Una mañana, junto a la ventana abierta del desván, sintiendo en su rostro la brisa húmeda de la mañana y escuchando el trinar alegre de los pájaros que habitaban en los árboles del parque; deseó ser libre. El hastío de su vida era una burla a su existencia. Preso entre cuatro paredes flanqueadas por el miedo de la cobardía, le habían forjado un carácter huraño, arisco y esquivo.
Sus ojos, verdes como esmeraldas, se alzaron atraídos por una bandada de pájaros. Reposó su pequeño cuerpo en el alféizar de la ventana, para poder contemplar los trazos que dibujaban, figuras llenas de vida, en el celeste cielo. Empinado, estirando su cuerpo al máximo para observar el último pliegue de aleteos que se ocultaba tras los tejados, se inclinaba cada vez más sobre el vacío.
Un lánguido sonido, ondulante lamento como la nota perdida de un saxofón, salió de su garganta cuando, al bajar la mirada, encontró la razón para su huída. Allí estaba ella, caminando despacio, seductora, atractiva, sensual, vistiendo con cada rayo de luz su pelo dorado.

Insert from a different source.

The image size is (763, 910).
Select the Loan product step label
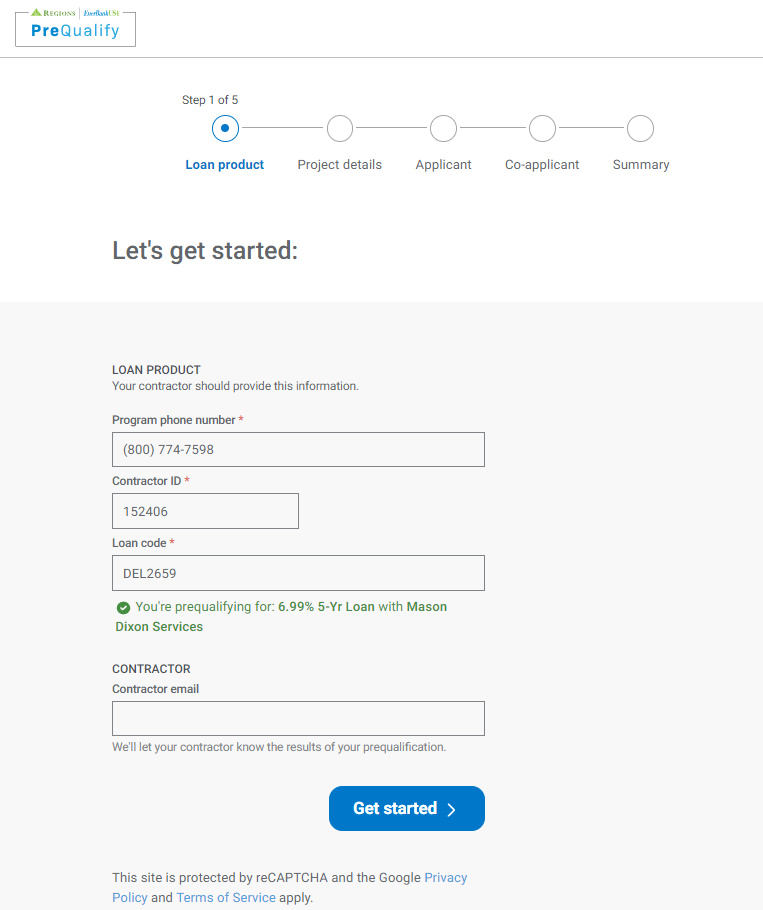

Atraído por su pasión comenzó el último viaje, un último tránsito por su desdichado destino. Su corazón se desbocó como un potro salvaje, balanceó su cuerpo hacia delante y pateó su pasado al tiempo que se sintió al fin libre. Ahora era él quien surcaba el aire dibujando con las tinta de sus sueños la silueta de un adiós.
Ella lo vio caer, encogió su cuerpo en un intento de acallar su temor, se quedó quieta, paralizada por el miedo, segundos que se hicieron eternos hasta contemplar, justo frente a ella, como el suelo se convertía en el punto final de su desdicha.
Sólo un instante después, desaparecieron los dos corriendo por el parque, jugando entre las flores y escondiéndose tras los setos para disfrutar de su amor.
Y que quieren que les diga, los gatos son así.